A biopsy may not be necessary if:
- Viral load is low, or falling, AND
- Allograft function is stable
Management: reduction of immunosuppression
Reduction in immunosuppression is the cornerstone of BKV management. However there is no clear consensus on the viral load above which therapy should be altered. 10,000 copies/ ml is a possible reference point, but as assays are generally not standardised, this can only be considered a rough guide.
The most robust data supports initially reducing or stoppping the antimetabolite (generally MMF), with later reductions in tacrolimus if viraemia or nephropathy persists. Other options include switching tacrolimus for cyclosporine or even sirolimus.
- Corticosteroids are generally continued at the same dose, as other agents are reduced
- Renal function and BKV levels should be monitored 2-4 weekly
- Check Donor Specific Antibodies (DSA) if the anti-metabolite is stopped for more than 4 weeks
After viral clearance – many practitioners see BK viraemia as a sign of over-immunosuppression and do not routinely return to previous dose of anti-metabolite. It may be necessary to balance this with perceived immunological risk, monitoring viral load.
This protocol has been used in Edinburgh, though use of alternative therapies is now rare (see below):
Alternative agents for BKVAN
These are all unproven and generally not indicated.

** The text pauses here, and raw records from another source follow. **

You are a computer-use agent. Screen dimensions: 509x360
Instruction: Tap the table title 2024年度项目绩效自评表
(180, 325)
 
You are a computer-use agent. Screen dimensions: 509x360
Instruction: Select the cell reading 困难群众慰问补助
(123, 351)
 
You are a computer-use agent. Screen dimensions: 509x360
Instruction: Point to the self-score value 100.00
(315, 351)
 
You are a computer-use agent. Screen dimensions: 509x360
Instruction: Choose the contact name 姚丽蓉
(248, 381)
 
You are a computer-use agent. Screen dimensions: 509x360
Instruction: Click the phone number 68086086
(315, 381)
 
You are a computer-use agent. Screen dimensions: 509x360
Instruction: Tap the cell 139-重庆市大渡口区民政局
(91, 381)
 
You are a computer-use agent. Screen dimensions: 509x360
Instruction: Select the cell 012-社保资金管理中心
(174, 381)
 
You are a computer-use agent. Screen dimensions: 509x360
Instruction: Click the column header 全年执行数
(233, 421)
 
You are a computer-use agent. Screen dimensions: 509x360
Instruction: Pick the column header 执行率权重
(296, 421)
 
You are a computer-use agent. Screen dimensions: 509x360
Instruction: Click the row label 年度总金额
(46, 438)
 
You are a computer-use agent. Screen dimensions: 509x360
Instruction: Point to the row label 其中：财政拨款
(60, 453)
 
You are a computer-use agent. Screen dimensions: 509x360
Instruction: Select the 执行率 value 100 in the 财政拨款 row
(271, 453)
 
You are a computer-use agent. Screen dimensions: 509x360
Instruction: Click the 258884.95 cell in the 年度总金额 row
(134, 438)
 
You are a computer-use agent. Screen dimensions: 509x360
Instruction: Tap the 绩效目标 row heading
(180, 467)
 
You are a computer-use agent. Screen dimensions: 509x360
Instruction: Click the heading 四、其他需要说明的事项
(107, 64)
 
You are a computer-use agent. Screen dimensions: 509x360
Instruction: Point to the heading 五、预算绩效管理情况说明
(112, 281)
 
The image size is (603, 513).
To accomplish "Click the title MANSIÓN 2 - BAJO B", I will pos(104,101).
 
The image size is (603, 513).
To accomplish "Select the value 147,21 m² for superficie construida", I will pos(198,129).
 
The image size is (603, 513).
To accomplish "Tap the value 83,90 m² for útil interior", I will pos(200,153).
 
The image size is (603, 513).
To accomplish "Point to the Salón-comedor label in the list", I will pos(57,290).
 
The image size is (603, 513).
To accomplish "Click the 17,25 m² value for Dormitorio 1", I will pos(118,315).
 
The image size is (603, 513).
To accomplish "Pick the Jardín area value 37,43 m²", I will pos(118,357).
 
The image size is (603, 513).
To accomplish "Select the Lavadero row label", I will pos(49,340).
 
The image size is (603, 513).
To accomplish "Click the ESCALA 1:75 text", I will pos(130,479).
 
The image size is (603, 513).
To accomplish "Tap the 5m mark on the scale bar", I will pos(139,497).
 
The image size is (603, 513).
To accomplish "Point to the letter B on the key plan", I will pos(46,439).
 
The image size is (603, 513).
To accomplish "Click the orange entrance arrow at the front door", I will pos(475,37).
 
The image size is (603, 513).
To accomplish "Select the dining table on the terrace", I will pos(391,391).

- IVIG – contain anti-BKV neutralising antibodies, but there is no robust evidence that it alters the course of nephritis.
- Leflunomide – has both immunosuppressive and antiviral activity. The therapeutic dose is uncertain and liver and bone marrow toxicity may occur. There are other significant side effects. There is no good evidence from clinical studies to support its use.
- Cidofovir – has modest in vitro antiviral activity agains BKV, but is itself nephrotoxic. Currently there is only very weak justification for using it or related compounds.
Concomitant BKVAN and acute rejection
Difficult to be sure of, as histological appearances cannot easily distinguish the unless the rejection is antibody-mediated, in which case IVIG has been used.
Retransplantation
Retransplantation after graft loss from BKVAN has generally been successful. Be sure viraemia is cleared.